Entertainment as important as winning for local demo driver

ORIGINALLY WRITTEN ERIC CLARK
Motors revving, cars crashing and people screaming. These elements describe the basics of the Marion County Demolition Derby scheduled for this Saturday night.


And for demo derby disciples like Dean Suderman, these elements and others are what keep him coming back for more.


“Every year you get nervous when you go in there,” Suderman said. “Once you get two or three hits in, then it gets to be a lot of fun then you get excited.”


Suderman’s excitement helped him drive away with a first-place finish at the Canton Demolition Derby just weeks ago-his first win at that event.


Suderman has won the Marion County Derby two times previously, in 1990 and 1995.


But, Suderman said, winning isn’t a strong motivator.


“They don’t necessarily remember that you won it-they remember the big hits and that you’re putting on a show,” Suderman said of the crowd.


“I’m trying to do that more and more. That’s what people come to see and that’s what people remember.”


Suderman has been driving in derby since 1988. His first foray in the derby proved to be a learning experience.


“I didn’t know really what to expect,” he said. “You soon realize that there’s cars coming from every direction. It kind of shakes you up at first until you catch on to how everything works.”


The mechanics of building a demo car also create a learning opportunity for younger drivers just starting out, Suderman said.


“A lot of it is stripping out the interior and taking windows out-a lot of things like that,” he said. “It’s fun for kids to learn how to do that stuff.”


Suderman said he likes see new guys come into the field each year. Helping them out is part of the tradition.


“Loaning parts and whatever they need-that’s the way it worked when I started out,” he said.


This year, Suderman will drive into the arena in an 1984 Caprice Classic station wagon, a vehicle that Suderman said is a little newer body style than he likes to drive in demolition derbys.


“I hope this turns out to be a good car,” he said. “The older models that you’d like to find are getting harder to find.”


Suderman’s goal when building his vehicle for this year’s event, as in previous years, is to get the most out of his car and be competitive.


“Part of it is trying to build a car that will outlast everything else-you don’t want the failure to be because you didn’t have something ready,” he said.


“When you get into the finals, that’s where the action is really at,” he said. “Most of them are in there because they’ve got the good car.”


Pleasing the crowd and getting young people excited about the derby continues to be Suderman’s passion.
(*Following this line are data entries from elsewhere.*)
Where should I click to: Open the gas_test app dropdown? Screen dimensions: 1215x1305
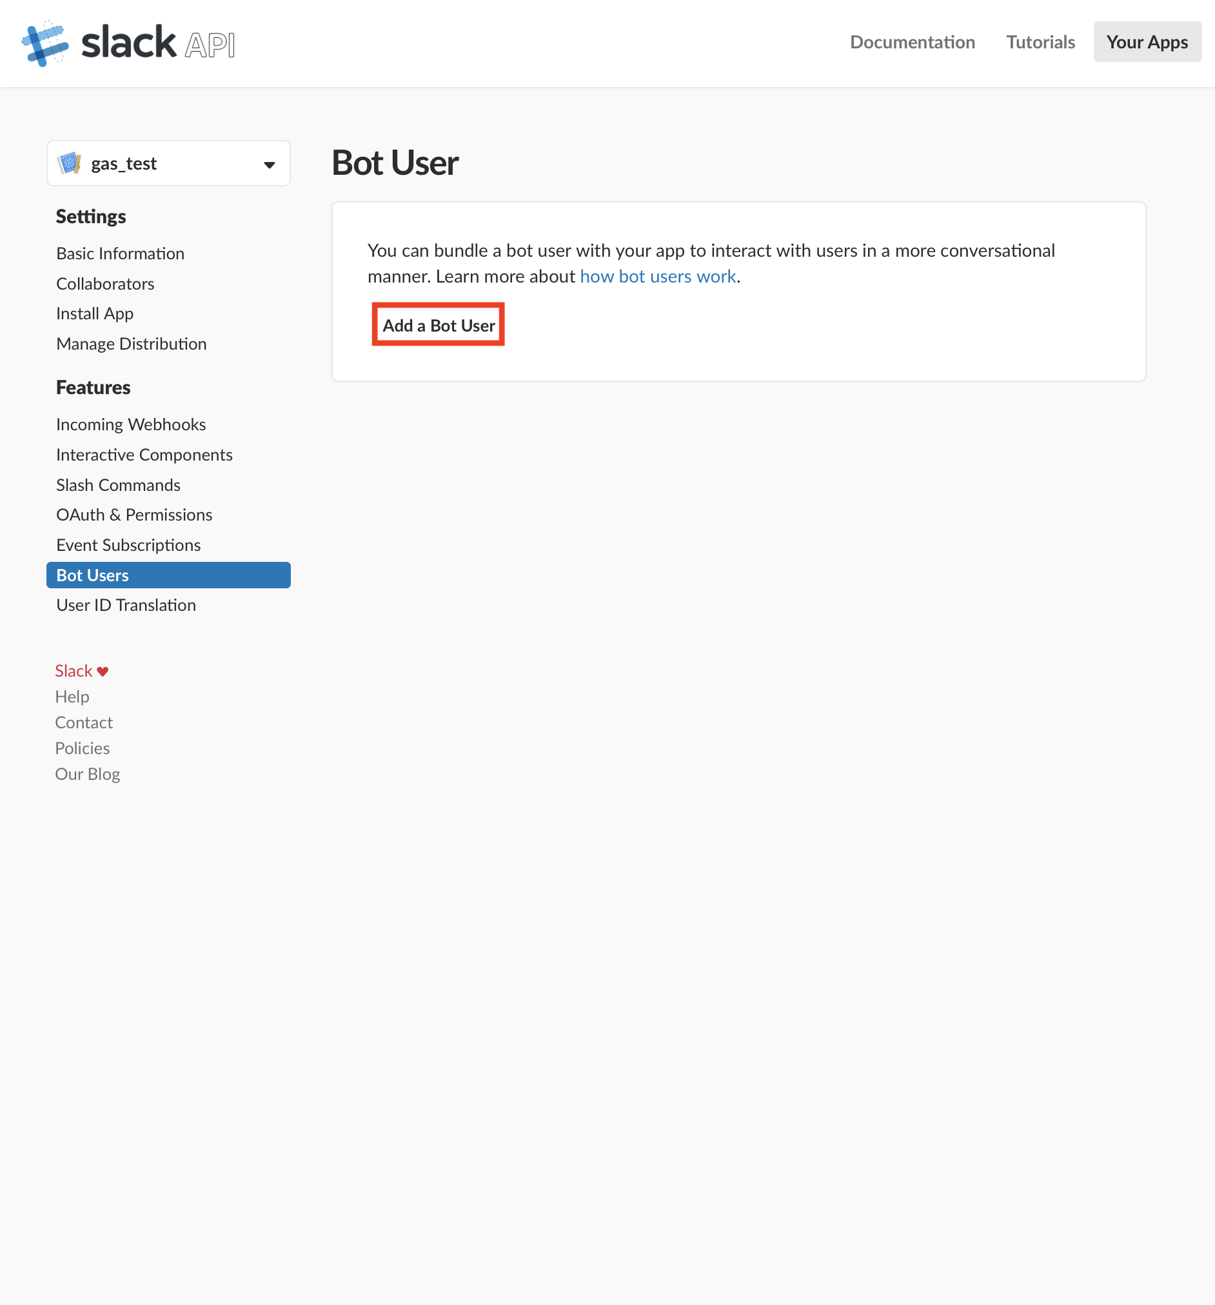pos(169,163)
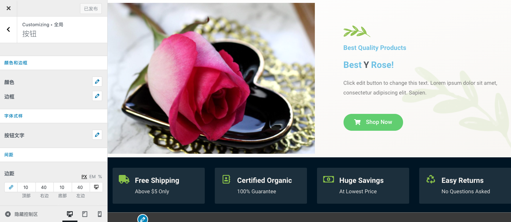
Task: Toggle the linked padding values chain icon
Action: point(11,187)
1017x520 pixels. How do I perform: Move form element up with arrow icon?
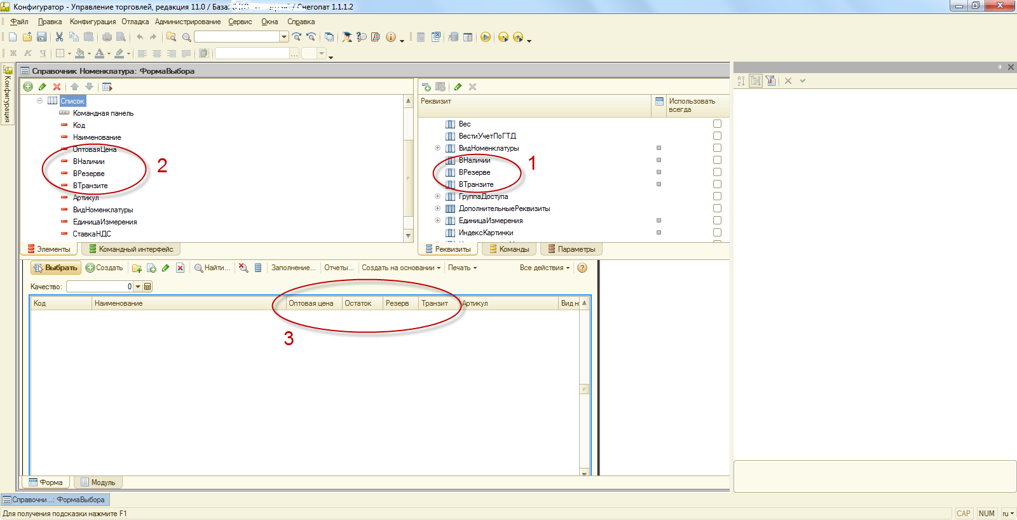(x=74, y=86)
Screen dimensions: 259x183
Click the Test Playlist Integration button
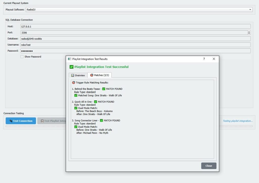tap(52, 121)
“My nephews just love it and that’s one of the things that kind of keeps you going,” he said. “That’s the exciting part about having people you know in the derby and having people you know in the stands cheering for you.”


Suderman believes local participation is what continues to make the derby a success.


“They’ve tried to keep it a local event,” he said. “Some guys drive around and do derbies all over the state, and I guess they’re not trying to pull that kind of a crowd.


“That’s what the crowd comes to see-somebody they know. We’re looking forward to having a good derby.


This year’s event is scheduled to begin at 7 p.m. Tickets are $8 for adults and $5 for children between 6 and 12 years old. Children age 5 and under get in free.